Event

Data-Driven and Knowledge-Driven Deep Learning for Battery Safety Modeling

Dr. Anika Tabassum

Abstract: Li-ion Batteries, one of the most efficient energy storage devices, are widely adopted in many industrial applications, e.g., laptops, mobile devices, electric cars, etc.  Hence, battery safety is extremely important as several designs are considered during integration into energy storage systems. E.g., Imaging data of battery electrodes obtained from X-ray tomography can explain the distribution of material constituents and allow reconstructions to study electron transport pathways.  Therefore, it can eventually help quantify various associated properties of electrodes (e.g., volume-specific surface area, porosity) which determines the performance of batteries.  These images often suffer from low contrast and resolution, making it difficult for humans to distinguish and characterize the material constituents.  Another extreme event is the internal short circuit that leads to the thermal runaway of the battery.  This short circuit event is dictated by chemical reactions of various electrode/electrolyte materials, which vary significantly between different device manufacturers.  For safety modeling, this situation must be mitigated under all conditions.
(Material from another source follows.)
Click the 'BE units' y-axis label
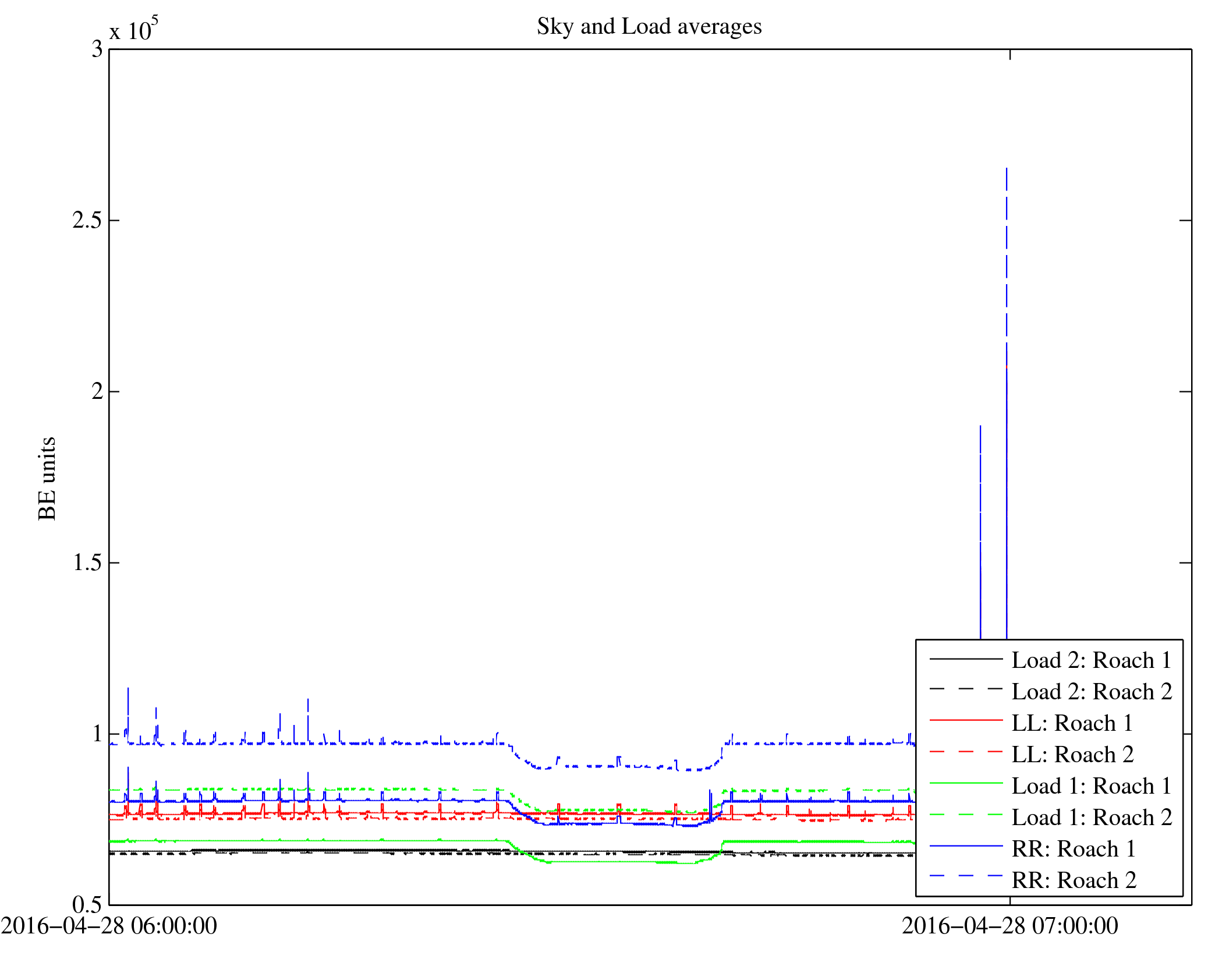This screenshot has height=980, width=1208. (47, 478)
In this talk, I will talk about how we incorporate domain knowledge in data-driven deep-learning models to mitigate such extreme conditions and ensure safety.  Our models can work well with noisy data, generalizable for different battery materials.  In a broader aspect, our model can also be adaptable and extended for other applications like electron microscopy images of material science.

Speaker’s Bio: Anika Tabassum is a Postdoctoral research associate at Discrete Algorithms groups, Computer Science and Mathematics Division at the Oak Ridge National Laboratory, where she is contributing towards developing deep Learning for multi-scale and multimodal data evolved from energy research, e.g.., battery, plasma simulations, and spike neural network. Her research interest broadly lies in robust and generalizable deep learning models for scientific applications.  She recently received an outstanding postdoctoral award from Computational Science and Mathematics Division.  She received her Ph.D. from the Department of Computer Science at Virginia Tech where she worked on bringing domain-guided machine learning to address multiple challenges to prepare and mitigate power system failures and disaster vulnerabilities.  She was a National Science Foundation Urban Computing fellow during her Ph.D. and earned urban computing certification.  She won 1st prize in designing a COVID-19 forecasting model for the Facebook-CDC challenge.  With her team, she developed a COVID-19 forecasting model, which leveraged a deep learning model for the first time.  She has published in multiple venues, such as the Association for Computing Machinery (ACM) Special Interest Group Knowledge and Data Mining, NeuRIPS, the Association for the Advancement of Artificial Intelligence, the Conference on Information and Knowledge Management, the Institute of Electrical and Electronics Engineers- BigData, the Innovative Application of Artificial Intelligence, and journals such as ACM Transactions on Intelligent Systems and Technology and Elsevier.